Lista de tarefas:
a: No texto sobre o tumulto nos mercados financeiros, de quanto foi a queda da Bolsa de Xangai na terça-feira?
b: Repita fielmente o trecho do texto sobre o tumulto nos mercados financeiros que vai de "O valor de mercado" até "de três fatores.".
c: Dê sequência ao texto sobre o tumulto nos mercados financeiros, escrevendo a parte que viria logo depois da última frase apresentada.

Texto de leitura:
■ ■ ■ ■

Abaixo, segue um roteiro para refletir sobre os riscos financeiros e econômicos das próximas semanas.
1
Como e
por que
começou o
tumulto nos
mercados
financeiros?
As perdas nas Bolsas de
todo o mundo começaram depois da queda
abrupta de 8,8% na Bolsa
chinesa de Xangai, na terça-feira. Mas tornou-se
quase consenso que tumulto global da intensidade e da extensão observadas nesta semana não
poderia ter sido causado
por uma Bolsa chinesa.
A queda de Xangai "tocou o despertador" que
acordou os mercados. Isto é, foi um alerta que levou investidores a perceberem os risco na economia americana, assim como os perigos do excesso
de investimento em aplicações de alto risco nas finanças mundiais.
O valor de mercado das
empresas nas Bolsas chinesas equivale a 5% do
valor das Bolsas americanas. A participação estrangeira na Bolsa chinesa é desprezível. O efeito
chinês foi o de uma espoleta sobre uma bomba
muito maior, o mercado
americano, que este sim
provocou efeitos em cadeia no resto do mundo.
Por que a espoleta chinesa detonou a bomba
americana? O assunto é
controverso. Mas pode
ter havido uma combinação de três fatores.
Um, o "contágio da síndrome da China" (uma
reação mais emocional
do que baseada em perdas reais).
Dois, a resposta a más
notícias sobre a atividade
produtiva nos Estados
Unidos.
Três, uma súbita percepção de que as Bolsas
americanas talvez estejam valorizadas demais
para uma economia que
está crescendo menos
-era hora de embolsar
ganhos de capital antes
que as ações começassem
a se desvalorizar.

■ ■ ■ ■

Material fornecido:
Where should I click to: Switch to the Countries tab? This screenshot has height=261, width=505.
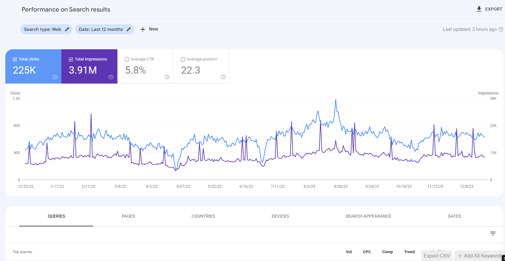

■ ■ ■ ■

Respostas dos exercícios:
a: Foi uma queda abrupta de 8,8%.

b:
O valor de mercado das
empresas nas Bolsas chinesas equivale a 5% do
valor das Bolsas americanas. A participação estrangeira na Bolsa chinesa é desprezível. O efeito
chinês foi o de uma espoleta sobre uma bomba
muito maior, o mercado
americano, que este sim
provocou efeitos em cadeia no resto do mundo.
Por que a espoleta chinesa detonou a bomba
americana? O assunto é
controverso. Mas pode
ter havido uma combinação de três fatores.

c:
Como os mercados financeiros mundiais são
interconectados, perdas
nas Bolsas americanas
desencadeiam pânico e a
necessidade de liqüidar
ou alterar investimentos
em outros mercados, a
fim de reduzir perdas e
fugir de riscos maiores.
2
A instabilidade nas
Bolsas e na
finança
mundial vai
continuar?
O tumulto nas Bolsas
dos EUA provocou o efeito de uma pedra que cai
num lago. No mínimo, as
ondas de instabilidade
vão continuar até que os
investidores tenham
reorganizado suas aplicações financeiras.
A variação excessiva de
preços num mercado de
US$ 27 trilhões (R$ 57
trilhões), como o mercado acionário dos Estados
Unidos, altera as estratégias financeiras no mundo inteiro.
Se aumenta a volatilidade (variação excessiva)
em mercados centrais, o
crédito fica mais caro e os
investidores cortam investimentos de maior risco. Por exemplo: saem de
aplicações em moedas,
juros e ações de países ditos emergentes (como o
Brasil) ou de empresas
menos seguras.
3
A economia
brasileira
agora pode
crescer ainda
menos?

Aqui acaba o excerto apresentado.